This accuracy takes an optional parameter restrict_vocab which limits which test examples are to be considered.

Once again, good performance on this test set doesn’t mean word2vec will work well in your application, or vice versa. It’s always best to evaluate directly on your intended task.

Storing and loading models

You can store/load models using the standard gensim methods:



In [14]:

    
from tempfile import mkstemp

fs, temp_path = mkstemp("gensim_temp")  # creates a temp file

model.save(temp_path)  # save the model
new_model = gensim.models.Word2Vec.load(temp_path)  # open the model









    



2016-11-10 19:48:10,552 : INFO : saving Word2Vec object under C:\Users\vtush\AppData\Local\Temp\tmp2ifnei6xgensim_temp, separately None
2016-11-10 19:48:10,556 : INFO : not storing attribute syn0norm
2016-11-10 19:48:10,558 : INFO : not storing attribute cum_table
2016-11-10 19:48:10,601 : INFO : loading Word2Vec object from C:\Users\vtush\AppData\Local\Temp\tmp2ifnei6xgensim_temp
2016-11-10 19:48:10,630 : INFO : setting ignored attribute syn0norm to None
2016-11-10 19:48:10,632 : INFO : setting ignored attribute cum_table to None

which uses pickle internally, optionally mmap‘ing the model’s internal large NumPy matrices into virtual memory directly from disk files, for inter-process memory sharing.

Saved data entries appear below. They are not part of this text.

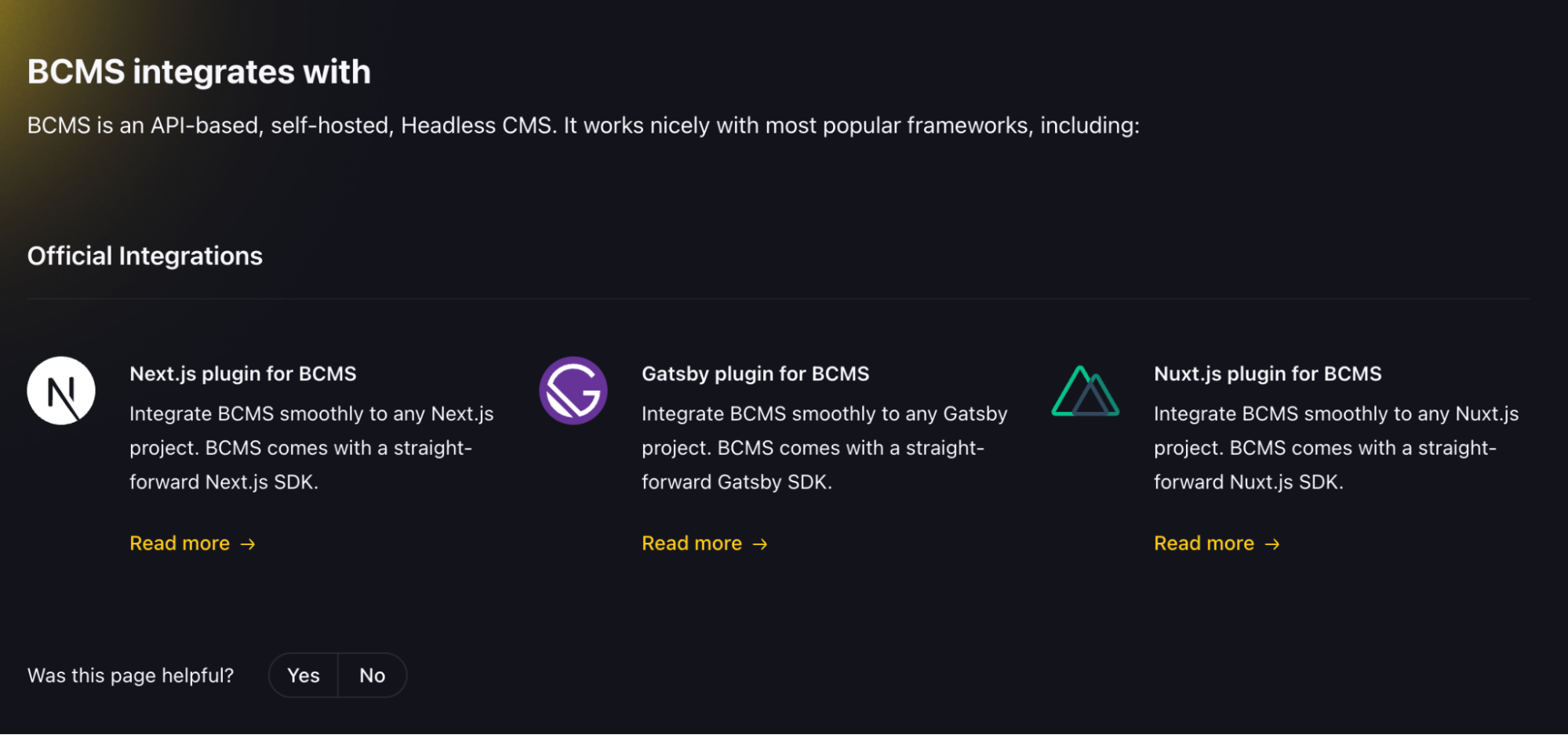Click the Gatsby SDK description paragraph
The image size is (1568, 735).
click(824, 448)
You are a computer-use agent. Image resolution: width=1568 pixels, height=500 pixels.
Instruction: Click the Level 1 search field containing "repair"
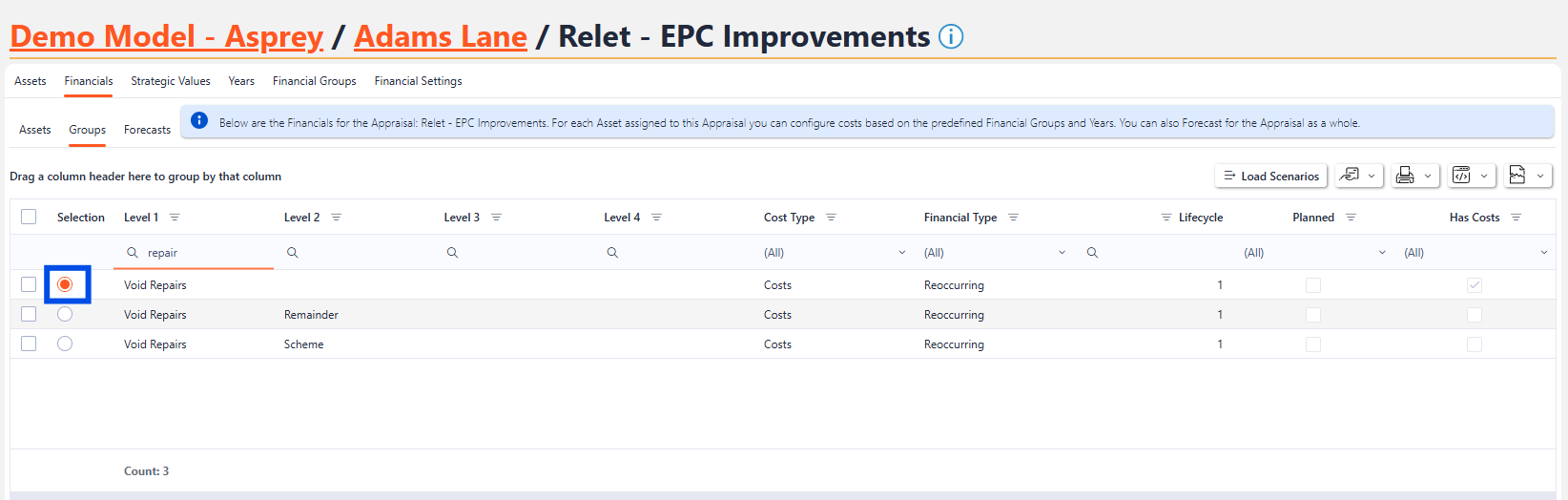pyautogui.click(x=205, y=253)
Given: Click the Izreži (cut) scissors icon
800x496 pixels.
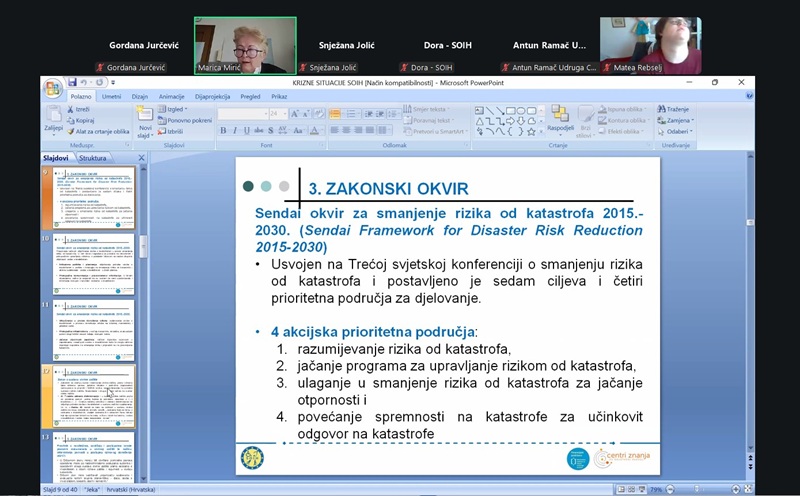Looking at the screenshot, I should 71,109.
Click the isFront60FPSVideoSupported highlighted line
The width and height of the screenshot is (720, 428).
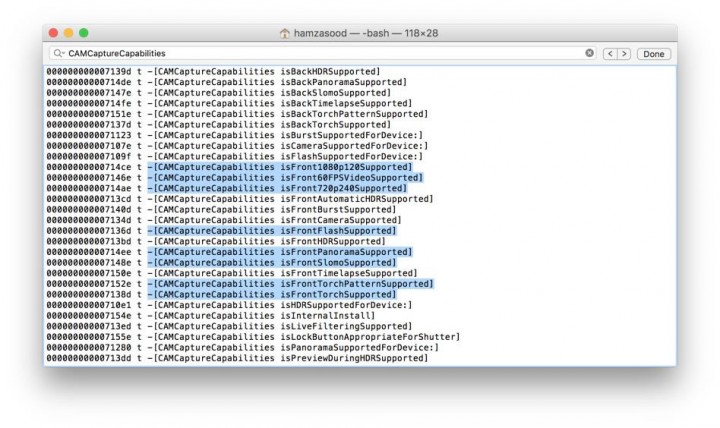(285, 178)
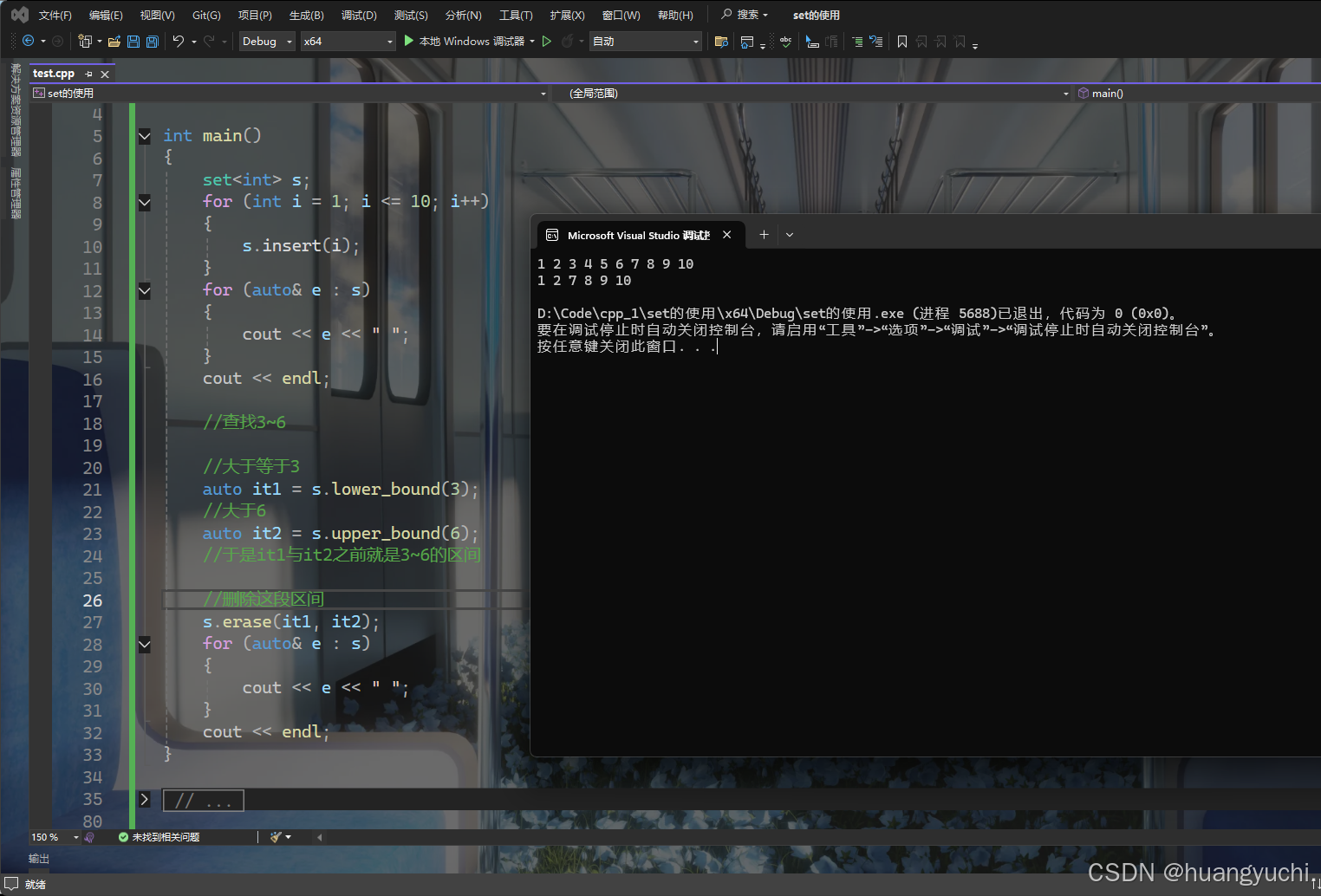Viewport: 1321px width, 896px height.
Task: Click the Save All icon in the toolbar
Action: (x=152, y=41)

In addition, you can load models created by the original C tool, both using its text and binary formats:

model = gensim.models.Word2Vec.load_word2vec_format('/tmp/vectors.txt', binary=False)
# using gzipped/bz2 input works too, no need to unzip:
model = gensim.models.Word2Vec.load_word2vec_format('/tmp/vectors.bin.gz', binary=True)

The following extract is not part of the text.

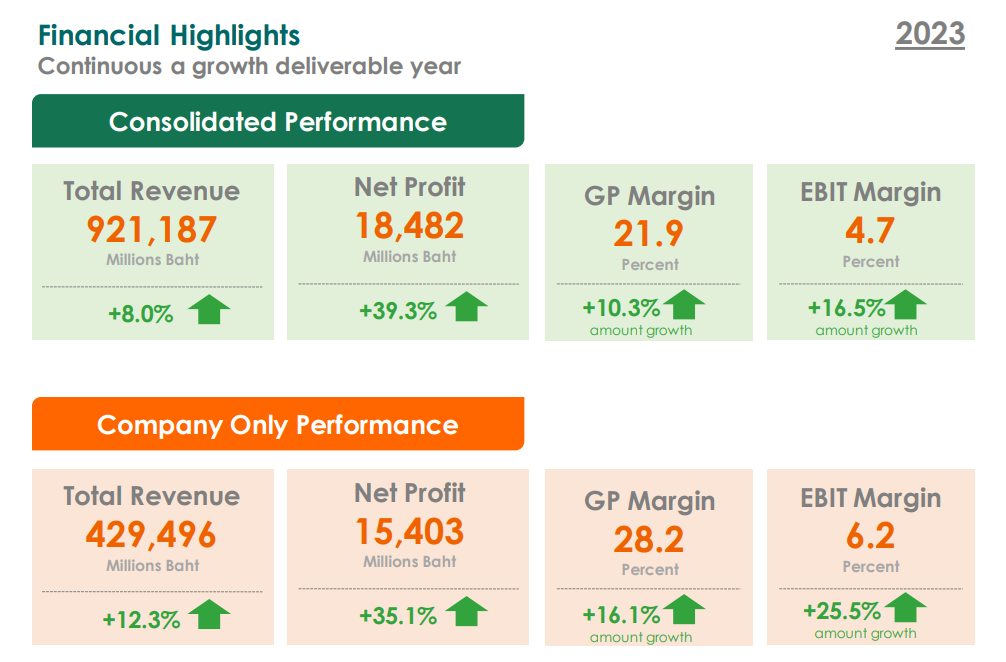Click the growth arrow beside +16.1%
The image size is (1006, 662).
point(683,610)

Online training / Resuming training

Advanced users can load a model and continue training it with more sentences:



In [15]:

    
model = gensim.models.Word2Vec.load(temp_path)
more_sentences = ['Advanced', 'users', 'can', 'load', 'a', 'model', 'and', 'continue', 
                  'training', 'it', 'with', 'more', 'sentences']
model.train(more_sentences)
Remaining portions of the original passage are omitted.